Someday you’ll read this and I hope that when you do, my words will make no sense at all. I hope that you actually throw your head back in such laughter that I even got emotionally invested in this moment because in the time that you absorb my words, that period will have come to pass a mentality of such openness and progression, this letter is filed archaic.
You’re only an image in my mind, a daughter who I hope to meet in the future. I think of you often in when I am working for a better place or even making a lousy choice. In either instance, I wonder how my actions will affect you.
Today is November 4, 2008 and these hours rest on the anxious ballots across the United States as we elect a new leader of our nation. You’ll read in history books that all sorts of records were broken – even now, before I know who has won the general election – so much has transpired that has changed the face of this nation and so much is still going to change in the years before you and I officially meet.
You come from a family who supports two parties – Republicans and Democrats – which is why Sunday dinners always last too long with your cousins and Titas and Titos.
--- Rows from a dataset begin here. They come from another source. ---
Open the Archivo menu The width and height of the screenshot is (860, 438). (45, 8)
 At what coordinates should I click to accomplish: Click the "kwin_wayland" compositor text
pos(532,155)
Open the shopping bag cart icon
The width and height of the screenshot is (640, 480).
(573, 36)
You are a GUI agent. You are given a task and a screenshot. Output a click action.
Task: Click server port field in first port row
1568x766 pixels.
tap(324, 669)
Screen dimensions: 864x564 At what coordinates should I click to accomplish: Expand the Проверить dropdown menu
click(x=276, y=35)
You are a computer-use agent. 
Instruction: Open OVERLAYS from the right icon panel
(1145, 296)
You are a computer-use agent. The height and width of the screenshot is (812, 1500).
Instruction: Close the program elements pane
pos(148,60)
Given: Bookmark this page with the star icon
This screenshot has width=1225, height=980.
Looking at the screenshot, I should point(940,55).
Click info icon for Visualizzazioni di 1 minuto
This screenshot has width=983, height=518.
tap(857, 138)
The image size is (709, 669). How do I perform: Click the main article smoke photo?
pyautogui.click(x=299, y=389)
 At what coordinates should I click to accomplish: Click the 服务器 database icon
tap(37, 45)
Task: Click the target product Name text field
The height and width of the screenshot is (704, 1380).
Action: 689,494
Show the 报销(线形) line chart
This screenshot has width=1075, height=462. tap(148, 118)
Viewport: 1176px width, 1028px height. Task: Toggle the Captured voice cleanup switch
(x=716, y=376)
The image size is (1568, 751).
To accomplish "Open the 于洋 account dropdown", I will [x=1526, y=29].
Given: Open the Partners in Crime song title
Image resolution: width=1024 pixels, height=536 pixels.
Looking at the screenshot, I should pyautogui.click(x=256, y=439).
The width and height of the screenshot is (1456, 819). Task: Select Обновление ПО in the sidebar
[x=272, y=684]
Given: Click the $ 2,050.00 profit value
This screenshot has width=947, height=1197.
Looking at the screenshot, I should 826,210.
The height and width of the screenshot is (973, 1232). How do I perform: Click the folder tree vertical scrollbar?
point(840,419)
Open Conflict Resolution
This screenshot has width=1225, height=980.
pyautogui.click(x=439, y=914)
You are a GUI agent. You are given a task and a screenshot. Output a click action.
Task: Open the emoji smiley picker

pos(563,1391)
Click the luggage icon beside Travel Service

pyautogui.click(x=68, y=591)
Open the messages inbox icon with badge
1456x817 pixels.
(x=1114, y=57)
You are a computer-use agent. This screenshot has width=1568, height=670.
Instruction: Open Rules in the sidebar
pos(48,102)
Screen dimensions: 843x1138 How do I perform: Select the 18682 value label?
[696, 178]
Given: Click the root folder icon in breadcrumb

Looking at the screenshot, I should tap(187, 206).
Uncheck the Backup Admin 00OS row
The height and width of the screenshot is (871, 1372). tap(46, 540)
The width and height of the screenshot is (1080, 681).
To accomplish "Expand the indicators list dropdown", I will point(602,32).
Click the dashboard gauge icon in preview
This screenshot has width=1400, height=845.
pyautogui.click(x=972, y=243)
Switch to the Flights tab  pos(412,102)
We have much to discuss.
It’s important to me for you to know why this day is so important. For eight years, I’ve been changing my mind. I’ve been looking for the best and ideal political environment and I now realize that not only is that never going to happen, but that’s not what I should be living for. It’s not the end result of perfection or the ideal outcome I’m looking for, what matters most is what I did in these years to make this place better for you.
I want you to know that I voted today. I voted for a presidential candidate for my third election and I voted Democrat. I’ve voted Republican before, even identified as such. Voting Democratic, however, is not as significant as the lessons I’ve learned about laws, infrastructure and the reality of how the system works in this country and around the world. If you are my daughter, most likely, you will be a daughter of privilege. You will be a person of education, services, healthcare, and choices. With these options, you must apply yourself and learn for yourself how this world will work for those around you. Learning for myself of how this world works changed the way I live, the way I vote, the way I love.
This day, I witnessed an excitement in every kind of person imaginable. I witnessed a respect between folks of difference, across race and party lines. It was the first day of a political event that I felt a part of, not a spectator. Of every ethnicity, religion, ability, I saw people working the voting booths. Pregnant women, men in business suits, the elderly in wheelchairs, families with strollers – nearly everyone showed up today.
And so, my dear, you continue to remain a dream for me. A bright dream which keeps me walking and serving those around me, hoping someday, that you will do the same. And you will tell me funny stories of the people you met on election day. I will tell you the day I worked for the first black president of the Unites States of America and by then you will wonder what the hell the big damn deal was in 2008.
Your father and I bought a bottle of champagne and splurged on a package of gourmet cheese. Your father loves George Stephanopoulos and I love anyone but the Fox anchors. We hope that is one of those nights we’ll remember the rest of our lives and bore you to tears about what we witnessed and lived through.

3 thoughts on “Letter #1

  1. Feminist Review

    This is a beautiful letter.

  2. blackwomenblowthetrumpet.blogspot.com

    Hey there!

    Thank you for this beautiful letter!!

    Today is the day….
    44th President of the United States

    Ohio has gone to Obama!! That is the key state that determines the winner of the race!

    {raised black fist}

  3. petitopussin

    This whole election, I’ve been waiting to come alive, to feel the energy that I see and hear all around me, in friends and family and coworkers. I’ve felt nothing but drained since before the primaries. It was a long wait, but when I woke up this morning – it was there! I felt a real connection to every person in line at my polling place and at other polling places around my city. I hope your daughter won’t find this letter dated; I hope that the excitement of feeling part of – not a country, necessarily, but a process – is here to stay.